=== To be done ===
Copy out, word for word, the part of the records that opens with the line containing "Click the 30.00% right axis label" and closes with the line containing "Action: tap(38, 516)", both lines included.

============================================================

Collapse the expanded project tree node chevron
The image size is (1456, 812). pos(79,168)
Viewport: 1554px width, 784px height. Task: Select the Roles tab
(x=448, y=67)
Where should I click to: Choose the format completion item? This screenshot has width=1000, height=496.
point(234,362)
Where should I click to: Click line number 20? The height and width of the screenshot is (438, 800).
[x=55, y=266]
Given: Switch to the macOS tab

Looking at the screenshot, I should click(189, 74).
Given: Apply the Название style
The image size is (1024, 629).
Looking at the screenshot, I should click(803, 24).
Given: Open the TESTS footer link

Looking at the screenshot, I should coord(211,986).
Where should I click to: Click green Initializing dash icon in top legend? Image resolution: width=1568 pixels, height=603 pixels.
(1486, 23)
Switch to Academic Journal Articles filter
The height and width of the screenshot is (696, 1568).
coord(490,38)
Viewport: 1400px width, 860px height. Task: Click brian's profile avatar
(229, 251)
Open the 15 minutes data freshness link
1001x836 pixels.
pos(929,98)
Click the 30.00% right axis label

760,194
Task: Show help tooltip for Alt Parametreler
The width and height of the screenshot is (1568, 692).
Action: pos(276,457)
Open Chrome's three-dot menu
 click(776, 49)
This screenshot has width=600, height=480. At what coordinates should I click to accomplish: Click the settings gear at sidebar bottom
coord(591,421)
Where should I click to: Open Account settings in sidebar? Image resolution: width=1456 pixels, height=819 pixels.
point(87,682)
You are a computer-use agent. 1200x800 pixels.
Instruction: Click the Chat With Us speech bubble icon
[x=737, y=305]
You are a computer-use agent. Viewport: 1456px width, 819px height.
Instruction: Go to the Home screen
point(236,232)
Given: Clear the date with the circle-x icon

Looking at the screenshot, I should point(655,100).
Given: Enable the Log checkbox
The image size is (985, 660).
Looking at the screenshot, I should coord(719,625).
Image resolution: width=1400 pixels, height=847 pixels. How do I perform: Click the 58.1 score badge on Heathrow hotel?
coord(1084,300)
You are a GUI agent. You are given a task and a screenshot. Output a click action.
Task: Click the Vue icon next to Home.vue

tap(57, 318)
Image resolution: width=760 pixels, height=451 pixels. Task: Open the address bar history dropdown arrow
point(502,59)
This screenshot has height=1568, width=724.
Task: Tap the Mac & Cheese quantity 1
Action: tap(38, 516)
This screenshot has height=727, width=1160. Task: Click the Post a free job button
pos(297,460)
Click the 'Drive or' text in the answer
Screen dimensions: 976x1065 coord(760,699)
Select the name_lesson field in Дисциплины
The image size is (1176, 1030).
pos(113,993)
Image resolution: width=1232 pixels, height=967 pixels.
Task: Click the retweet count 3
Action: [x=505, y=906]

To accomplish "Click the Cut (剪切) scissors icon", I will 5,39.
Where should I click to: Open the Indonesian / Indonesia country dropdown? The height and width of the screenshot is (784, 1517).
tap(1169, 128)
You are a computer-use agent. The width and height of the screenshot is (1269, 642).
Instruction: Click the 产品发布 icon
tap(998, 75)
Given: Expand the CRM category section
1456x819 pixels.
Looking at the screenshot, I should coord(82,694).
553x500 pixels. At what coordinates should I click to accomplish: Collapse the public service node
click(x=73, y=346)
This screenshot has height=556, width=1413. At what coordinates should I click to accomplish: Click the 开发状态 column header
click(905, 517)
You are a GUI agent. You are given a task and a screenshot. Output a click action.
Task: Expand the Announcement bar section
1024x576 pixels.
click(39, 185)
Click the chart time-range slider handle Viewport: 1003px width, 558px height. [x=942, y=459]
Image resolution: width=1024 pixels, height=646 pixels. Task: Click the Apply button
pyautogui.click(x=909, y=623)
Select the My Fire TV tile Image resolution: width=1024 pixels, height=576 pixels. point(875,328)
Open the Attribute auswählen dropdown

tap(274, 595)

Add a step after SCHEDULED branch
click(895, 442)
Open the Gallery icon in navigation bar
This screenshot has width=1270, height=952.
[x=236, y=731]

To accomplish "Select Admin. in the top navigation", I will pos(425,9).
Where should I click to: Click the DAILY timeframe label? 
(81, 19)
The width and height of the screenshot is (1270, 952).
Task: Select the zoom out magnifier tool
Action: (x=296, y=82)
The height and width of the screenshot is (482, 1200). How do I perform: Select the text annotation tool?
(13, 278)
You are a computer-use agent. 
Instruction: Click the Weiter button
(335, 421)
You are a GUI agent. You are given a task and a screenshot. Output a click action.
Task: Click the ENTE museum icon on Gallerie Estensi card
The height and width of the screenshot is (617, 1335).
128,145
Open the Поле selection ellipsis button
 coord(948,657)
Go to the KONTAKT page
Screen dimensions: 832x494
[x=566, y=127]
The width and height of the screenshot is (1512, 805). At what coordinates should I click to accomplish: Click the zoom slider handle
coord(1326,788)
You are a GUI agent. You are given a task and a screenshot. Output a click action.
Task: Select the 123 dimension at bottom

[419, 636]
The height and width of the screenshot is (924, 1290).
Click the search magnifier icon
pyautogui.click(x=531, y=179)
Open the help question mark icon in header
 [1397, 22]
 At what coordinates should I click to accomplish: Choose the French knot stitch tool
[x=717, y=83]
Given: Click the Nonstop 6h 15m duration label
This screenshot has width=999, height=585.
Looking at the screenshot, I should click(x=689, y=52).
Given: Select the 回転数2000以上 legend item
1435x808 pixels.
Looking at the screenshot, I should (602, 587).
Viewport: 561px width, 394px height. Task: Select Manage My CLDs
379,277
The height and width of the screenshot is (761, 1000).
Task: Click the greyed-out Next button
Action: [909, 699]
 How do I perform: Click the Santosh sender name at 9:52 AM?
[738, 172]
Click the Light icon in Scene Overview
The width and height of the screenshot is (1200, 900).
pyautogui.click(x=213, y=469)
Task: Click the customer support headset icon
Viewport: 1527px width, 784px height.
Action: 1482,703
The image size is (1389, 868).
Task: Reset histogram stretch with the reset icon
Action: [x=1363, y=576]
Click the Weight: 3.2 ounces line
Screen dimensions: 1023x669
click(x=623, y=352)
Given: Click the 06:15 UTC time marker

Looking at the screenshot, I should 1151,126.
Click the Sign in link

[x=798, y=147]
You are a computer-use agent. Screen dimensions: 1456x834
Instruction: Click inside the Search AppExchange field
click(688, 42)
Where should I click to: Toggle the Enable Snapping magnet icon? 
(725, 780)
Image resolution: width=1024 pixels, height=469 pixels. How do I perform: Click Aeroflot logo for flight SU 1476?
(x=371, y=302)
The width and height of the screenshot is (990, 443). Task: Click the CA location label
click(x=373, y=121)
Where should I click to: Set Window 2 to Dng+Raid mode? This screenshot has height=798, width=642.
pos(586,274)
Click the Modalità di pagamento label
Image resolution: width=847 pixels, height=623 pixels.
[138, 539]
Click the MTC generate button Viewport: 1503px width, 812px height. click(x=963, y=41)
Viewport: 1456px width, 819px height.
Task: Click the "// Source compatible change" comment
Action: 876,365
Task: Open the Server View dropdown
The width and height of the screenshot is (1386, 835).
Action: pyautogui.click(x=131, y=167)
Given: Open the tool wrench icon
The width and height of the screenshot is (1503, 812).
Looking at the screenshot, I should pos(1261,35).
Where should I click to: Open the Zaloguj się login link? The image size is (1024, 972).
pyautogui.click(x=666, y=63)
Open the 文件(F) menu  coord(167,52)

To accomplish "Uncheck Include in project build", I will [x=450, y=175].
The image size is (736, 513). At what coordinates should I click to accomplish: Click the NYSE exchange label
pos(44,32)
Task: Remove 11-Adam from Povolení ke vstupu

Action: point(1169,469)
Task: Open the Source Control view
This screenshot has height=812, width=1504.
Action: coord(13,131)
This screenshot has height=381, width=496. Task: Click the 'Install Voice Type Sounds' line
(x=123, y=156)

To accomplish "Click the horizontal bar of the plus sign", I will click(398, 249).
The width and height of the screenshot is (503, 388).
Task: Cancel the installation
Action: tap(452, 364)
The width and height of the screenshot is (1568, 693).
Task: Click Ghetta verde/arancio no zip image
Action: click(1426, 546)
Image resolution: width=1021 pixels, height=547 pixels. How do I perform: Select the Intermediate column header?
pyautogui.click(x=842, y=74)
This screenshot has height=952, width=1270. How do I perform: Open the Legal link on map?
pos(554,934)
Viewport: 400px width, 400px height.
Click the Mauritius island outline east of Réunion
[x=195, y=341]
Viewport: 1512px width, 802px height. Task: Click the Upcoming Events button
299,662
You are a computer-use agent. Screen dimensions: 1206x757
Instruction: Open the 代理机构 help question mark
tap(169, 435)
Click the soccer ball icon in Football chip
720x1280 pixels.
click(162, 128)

============================================================

=== Full output ===
Click the 30.00% right axis label

760,194
Task: Show help tooltip for Alt Parametreler
The width and height of the screenshot is (1568, 692).
Action: pos(276,457)
Open Chrome's three-dot menu
 click(776, 49)
This screenshot has width=600, height=480. At what coordinates should I click to accomplish: Click the settings gear at sidebar bottom
coord(591,421)
Where should I click to: Open Account settings in sidebar? Image resolution: width=1456 pixels, height=819 pixels.
point(87,682)
You are a computer-use agent. 1200x800 pixels.
Instruction: Click the Chat With Us speech bubble icon
[x=737, y=305]
You are a computer-use agent. Viewport: 1456px width, 819px height.
Instruction: Go to the Home screen
point(236,232)
Given: Clear the date with the circle-x icon

Looking at the screenshot, I should point(655,100).
Given: Enable the Log checkbox
The image size is (985, 660).
Looking at the screenshot, I should coord(719,625).
Image resolution: width=1400 pixels, height=847 pixels. How do I perform: Click the 58.1 score badge on Heathrow hotel?
coord(1084,300)
You are a GUI agent. You are given a task and a screenshot. Output a click action.
Task: Click the Vue icon next to Home.vue

tap(57, 318)
Image resolution: width=760 pixels, height=451 pixels. Task: Open the address bar history dropdown arrow
point(502,59)
This screenshot has height=1568, width=724.
Task: Tap the Mac & Cheese quantity 1
Action: tap(38, 516)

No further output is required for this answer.